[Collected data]
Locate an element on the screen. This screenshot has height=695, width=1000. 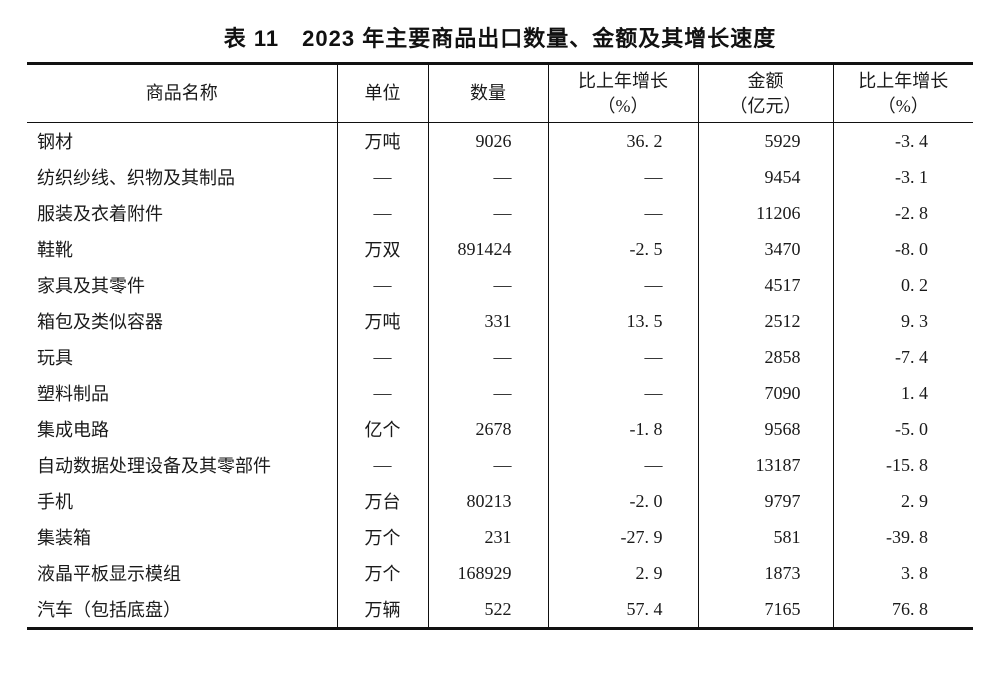
cell-amount: 581 is located at coordinates (765, 537).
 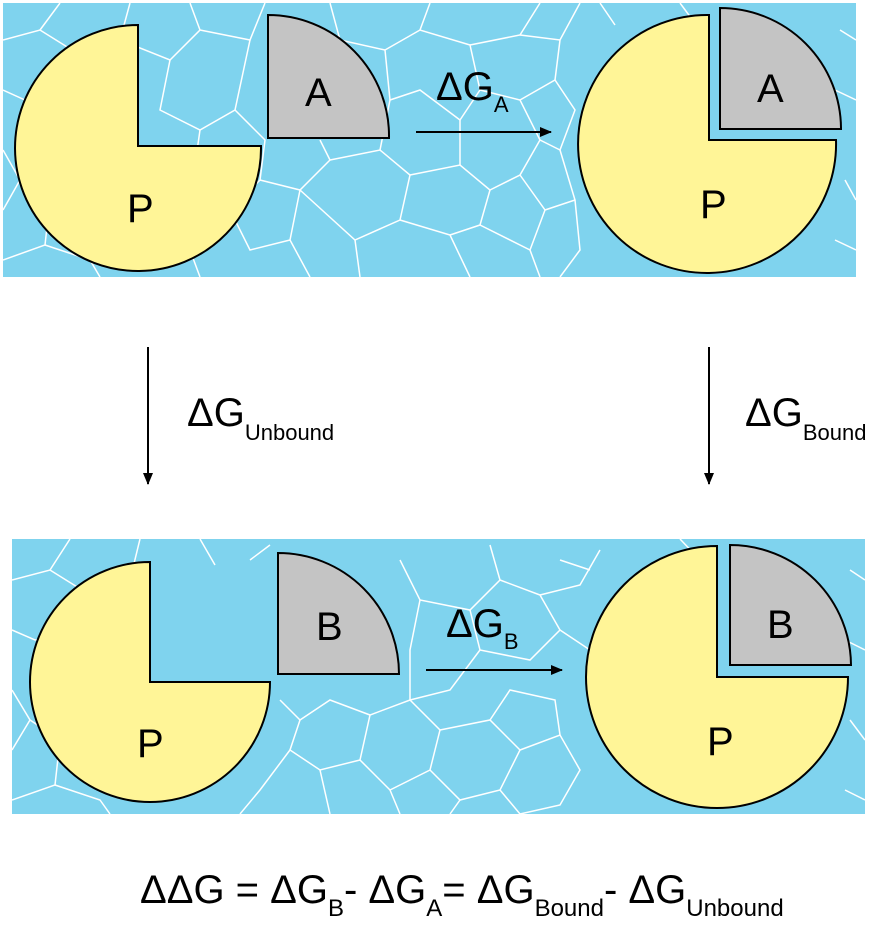 What do you see at coordinates (462, 895) in the screenshot?
I see `equation-ddG: ΔΔG = ΔGB- ΔGA= ΔGBound- ΔGUnbound` at bounding box center [462, 895].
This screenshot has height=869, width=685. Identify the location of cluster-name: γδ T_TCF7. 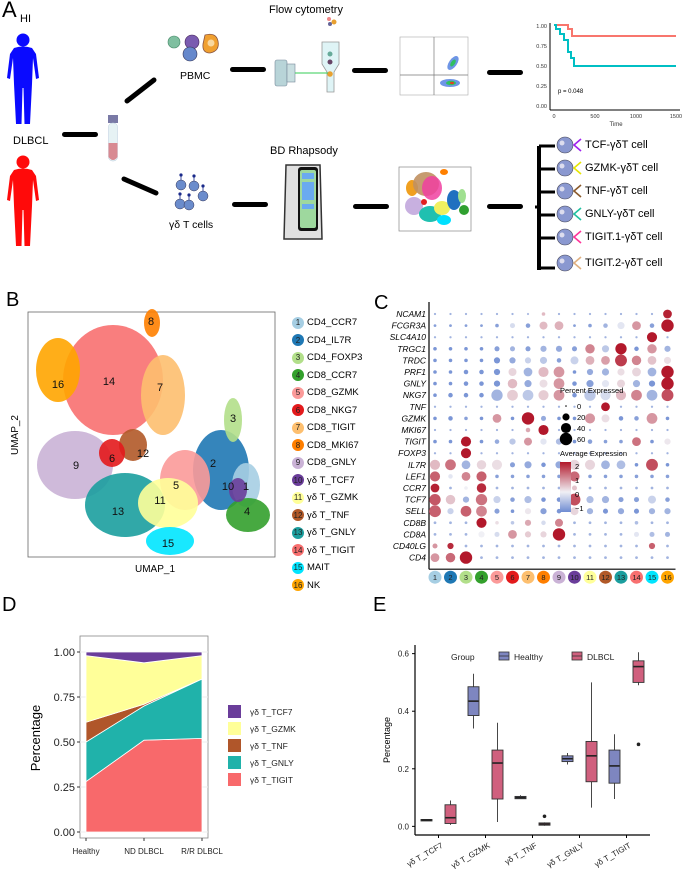
(331, 480).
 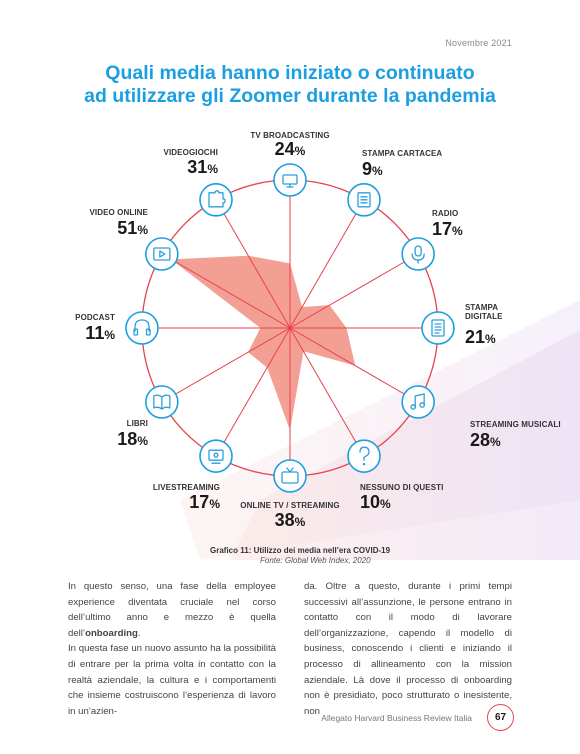 I want to click on category-label: ONLINE TV / STREAMING, so click(x=290, y=506).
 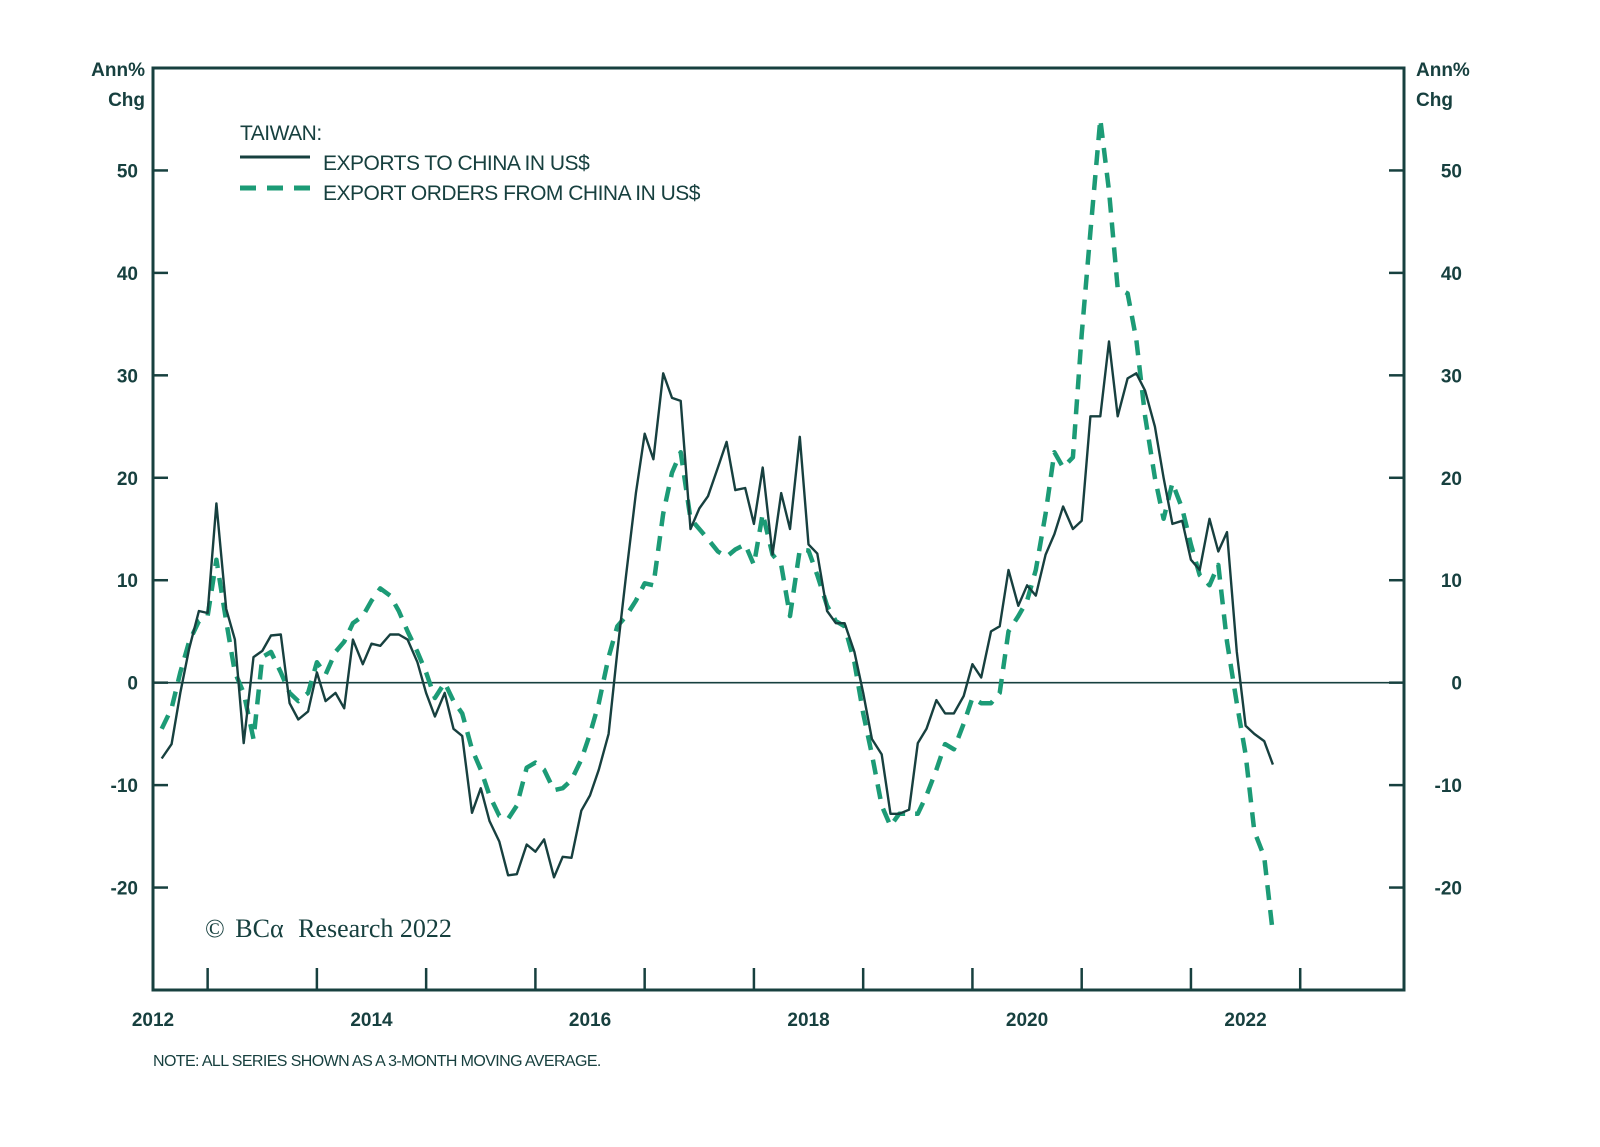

**Activity**
Update the entries above by changing "Identify the location of" to "Find the position of" wherever it appears, with nothing else altered. Omit the pictures from your answer.

**Result of the task**
Locate an element on the screen. This screenshot has height=695, width=1000. 
cell-amount: 581 is located at coordinates (765, 537).
  What do you see at coordinates (462, 895) in the screenshot?
I see `equation-ddG: ΔΔG = ΔGB- ΔGA= ΔGBound- ΔGUnbound` at bounding box center [462, 895].
This screenshot has height=869, width=685. Find the position of cluster-name: γδ T_TCF7. 
(331, 480).
  I want to click on category-label: ONLINE TV / STREAMING, so click(x=290, y=506).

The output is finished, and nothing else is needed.